Задания
[1] Перепишите из отрывка об эмиграции без изменений кусок, начиная с «Пять лет тяжелого» и дальше вплоть до «поставлю? На умывальник?».
[2] Выпишите из отрывка об эмиграции все предложения, которые кончаются вопросительным знаком.
[3] Продолжите отрывок об эмиграции, начав сразу после его последнего предложения.

===== Отрывок текста =====

Пять лет тяжелого пребывания в эмиграции, очевидно, сильно углубили нас. Где былое цепкое отношение к движимому и недвижимому имуществу? Где жадное устремление к призрачным земным благам? Прежде – такая дрянь, как дорогие безделушки на этажерке, приводили нас в волнение. Мы охали, стонали, умилялись… А сейчас – подарите беженцу дорогую вазу или статуэтку Венеры Милосской, и он не на шутку рассердится:

– Куда я ее поставлю? На умывальник?

Отношение наше к вещам теперь настолько недоверчиво-критическое, что сравнительно с нами сам основатель критицизма Кант – чистейший материалист. Он все-таки признавал «вещь в себе», «вещь для себя». А мы отрицаем. «Вещь в себе», как недоступная по цене, нас мало интересует: «вещей для себя» мы стараемся приобретать, как можно меньше, чтобы легче было передвигаться в Уругвай или Парагвай. И, таким образом, мы, эмигранты, действительно настоящие философские идеалисты, не признающие за вещами никакой реальной данности, считающие их результатом игры человеческого представления о мире, наваждением призрачной витрины с заманчивыми дорогими товарами. Будучи идеалистами в теории познаний современной цивилизация, мы, однако, не афишируем слишком своего презрения к внешнему миру. Ведь, казалось бы, беженский жилищный вопрос легко мог привести нас к диогеновской квартирной идеологии. Точно так же отсутствие приличных костюмов могло толкнуть нас в объятия Антисфена, наивно гордившегося дырами на своем плаще. Словом, несмотря на все благоприятные данные, мы не сделались в практической жизни циниками; из презрения к вещам – не считаем нужным создавать философской рекламы.

===== Исходные данные =====

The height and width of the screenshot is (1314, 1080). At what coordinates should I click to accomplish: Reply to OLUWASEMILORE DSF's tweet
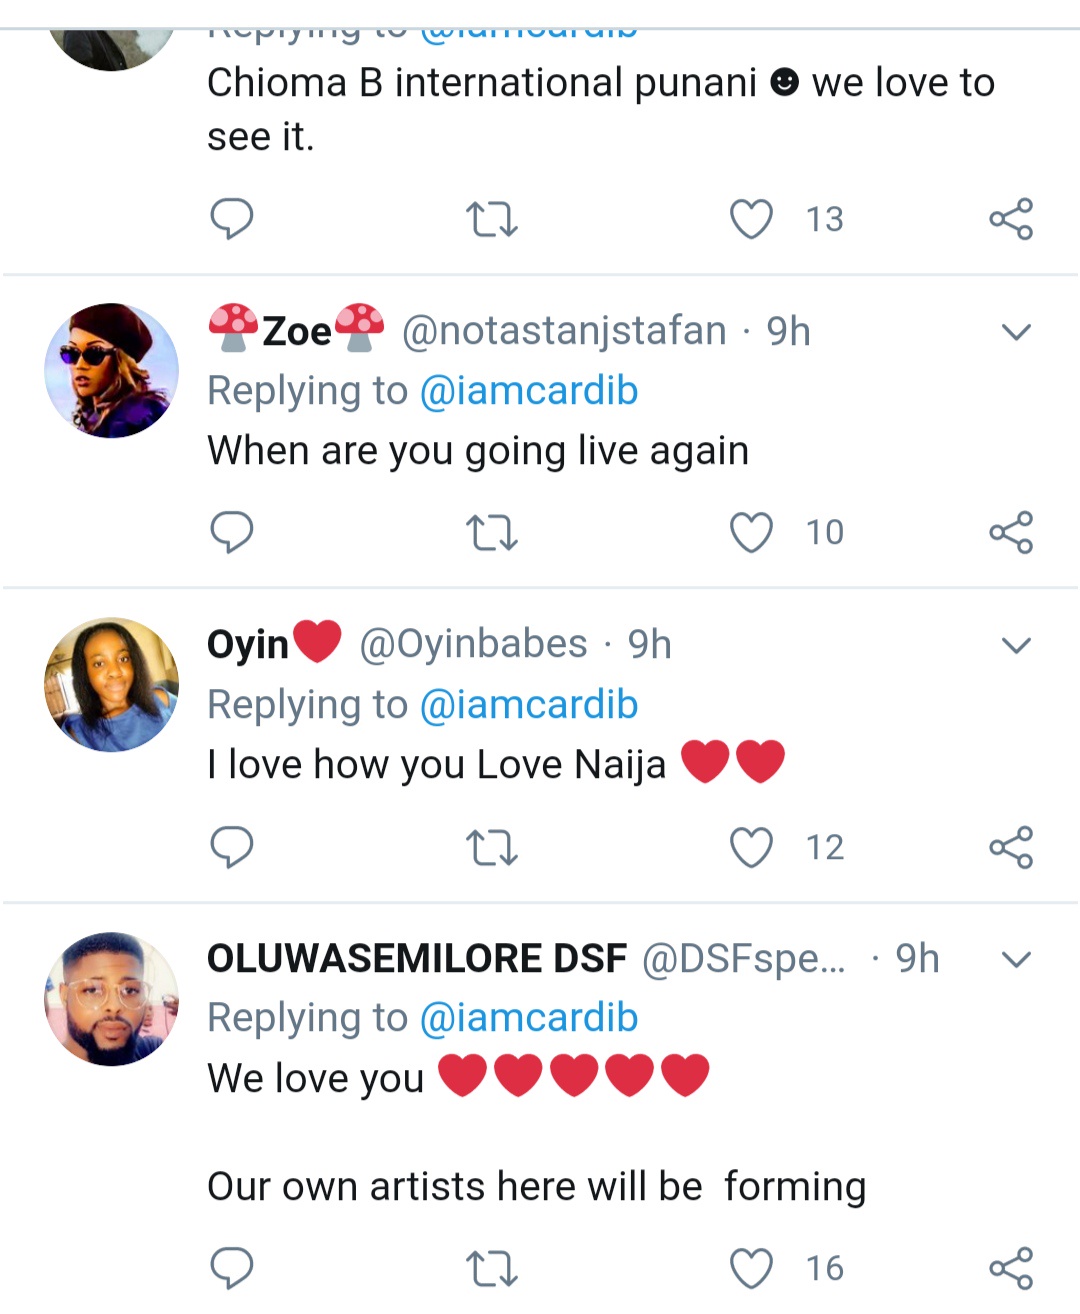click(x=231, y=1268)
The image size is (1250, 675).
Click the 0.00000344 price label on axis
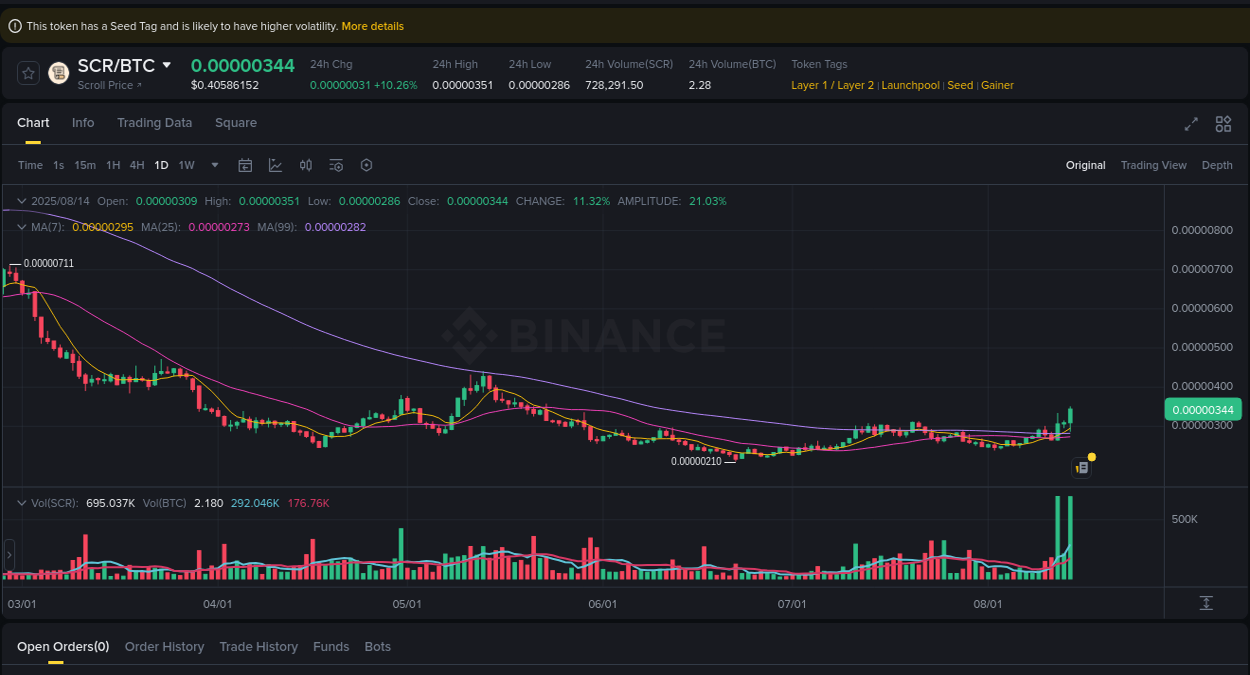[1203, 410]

=====
===== Исходные данные =====

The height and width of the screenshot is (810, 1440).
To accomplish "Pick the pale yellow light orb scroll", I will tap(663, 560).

=====
===== Исходные данные =====

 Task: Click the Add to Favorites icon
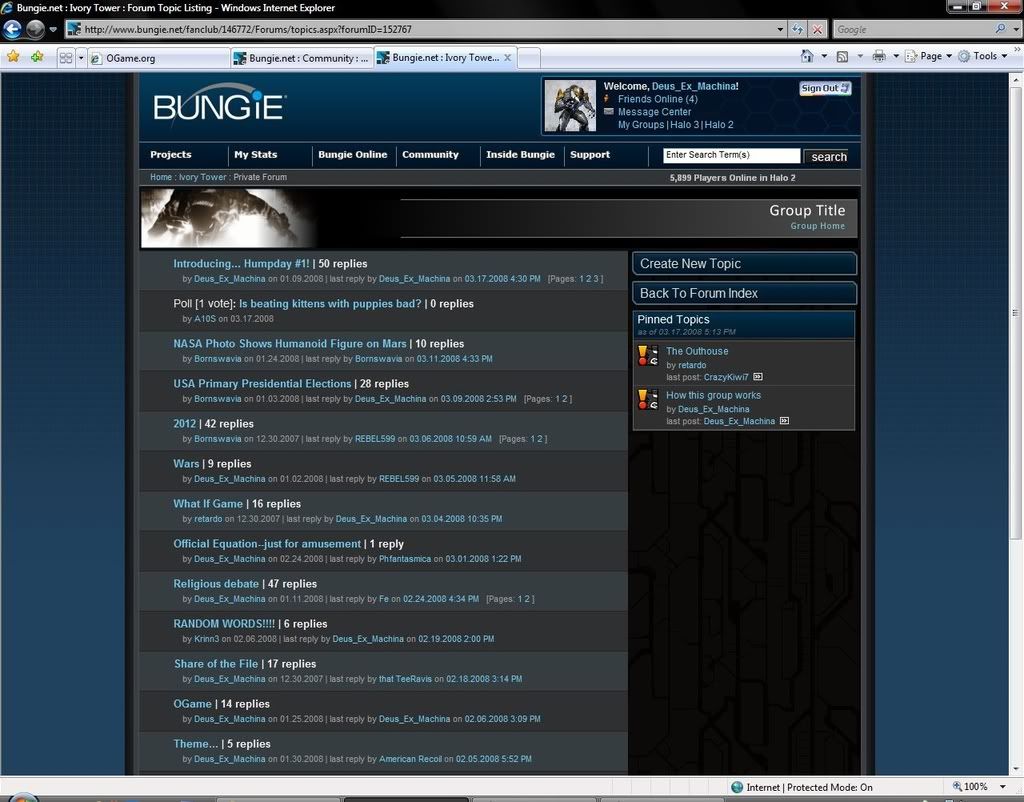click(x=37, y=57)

=====

Разобранные задания
[1]
Пять лет тяжелого пребывания в эмиграции, очевидно, сильно углубили нас. Где былое цепкое отношение к движимому и недвижимому имуществу? Где жадное устремление к призрачным земным благам? Прежде – такая дрянь, как дорогие безделушки на этажерке, приводили нас в волнение. Мы охали, стонали, умилялись… А сейчас – подарите беженцу дорогую вазу или статуэтку Венеры Милосской, и он не на шутку рассердится:

– Куда я ее поставлю? На умывальник?

[2]
1. Где былое цепкое отношение к движимому и недвижимому имуществу?
2. Где жадное устремление к призрачным земным благам?
3. Куда я ее поставлю?
4. На умывальник?

[3]
Ведь, Диоген, сидя у бочки, исключительно ради тщеславия, попросил Александра Македонского отойти в сторону, не заслонять солнца! А мы, будучи и мудрее, и проще, сидя у входа в гнилище, наоборот, как ни в чем не бывало готовы зазвать внутрь кого угодно из почетных гостей:

– Не выпьете ли чайку?… Чем Бог послал… Пожалуйста!

Точно так смешон в наших глазах, если даже не жалок, основатель кинической школы Антисфен. Увидавши этого заносчиваго молодого человека, нарочно одевавшегося в лохмотья, Сократ как-то сказал про него:

– Смотрите: сквозь дыры плаща Антисфена проглядывает тщеславие. Но будь Сократ жив сейчас, он внимательно бы осмотрел наши пиджаки, продолжения, полюбовался бы тщательно пригнанными цветными латками на протертых местах… И, наверное, с благоговением воскликнул бы, обращаясь к Платону:

– Клянусь гусем, Платоша, вот это – философы!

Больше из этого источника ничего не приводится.